Another statistic is showing us the damage high costs for a gallon of gas is doing to tourism, vacations and travel. How much more can the industry take?
You may be enjoying the slight decrease in gas prices that is predicted to rise again later in July, but just know the 5% drop in fuel costs is signaling something more troubling. According to the Wall Street Journal’s Omar Abdel-Baqui, the reason for the small dip in gasoline prices is because people changed their plans about the July Fourth holiday. Writers at this website have been hearing that tourism dropped over July Fourth (with two notable exceptions: Dollywood and Walt Disney World) and destination locations have seen more sparse crowds than usual. Now we’re getting the numbers that back that up.
The average cost of a gallon of unleaded gas was $4.75 Thursday. That’s down about 5% since prices hit their highest point, $5.02, on June 14, according to data from OPIS, an energy-data and analytics provider.
The drop is primarily due to diminished demand at the pump, according to a AAA report released this week. An increased supply of gas and lower oil prices have also contributed to the recent price drop, AAA said. Crude oil futures were at about $102 a barrel Thursday evening, down about 16% in the past month.

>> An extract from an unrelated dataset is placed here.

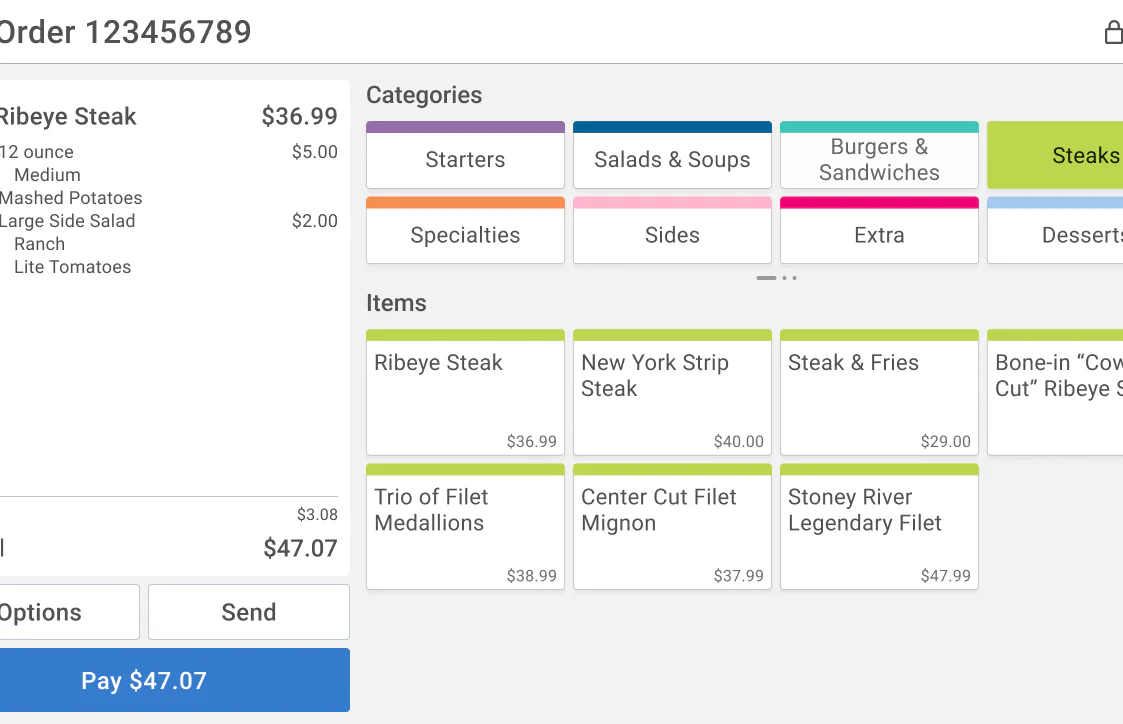This screenshot has width=1123, height=724.
Task: Select the Salads & Soups category
Action: 673,155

Gasoline sales leading up to Independence Day trailed previous years. Same-store gasoline demand by volume fell about 7% for the week ending July 2, compared with the same period last year, according to OPIS data. Demand that week was down about 13% compared with the same period in 2019. In mid-to-late May, gasoline demand fell to its lowest levels in nearly a decade, according to government data.
Wow. Really, wow. What we’re looking at for the biggest vacation holiday of the year is a 7% decline year-to-year from 2022 to 2022. Worse, if we go back to before the pandemic, we’re looking at a travel decrease of 13% to our current year. What that means is that people are bailing on vacations or scaling back travel distances to compensate for rising costs. In other words, one of the industries slammed hardest by the pandemic (tourism) is being slammed again as we exit the pandemic and get into a potential recessionary stage.
Unfortunately this doesn’t seem to be making waves much around the mainstream press. Nobody is talking about the damage this is doing to the cities and lodges that depend on people driving their way. Looking around to see what others are saying, all we could find was an article by Ed Morrissey on Hot Air where his commentary matches what I’m worried about:
So enjoy the brief respite at the pumps while it lasts, because it likely won’t last long. Even if it does, it will be from a continuing falloff of demand in the summer, which would mainly result from a decline in consumer spending on vacations. That will be bad news for other parts of the economy, not to mention the emotional health of American households.
So all I know to do is to tell those mom and pop locations dependent on travel and tourism to hang in there. It’s going to be a tough road for a while yet. Maybe we’ll come out on the other side with lower energy costs and happy families flooding your turnstiles yet again. In the meantime, it’s a button-down-the-hatches tourism economy.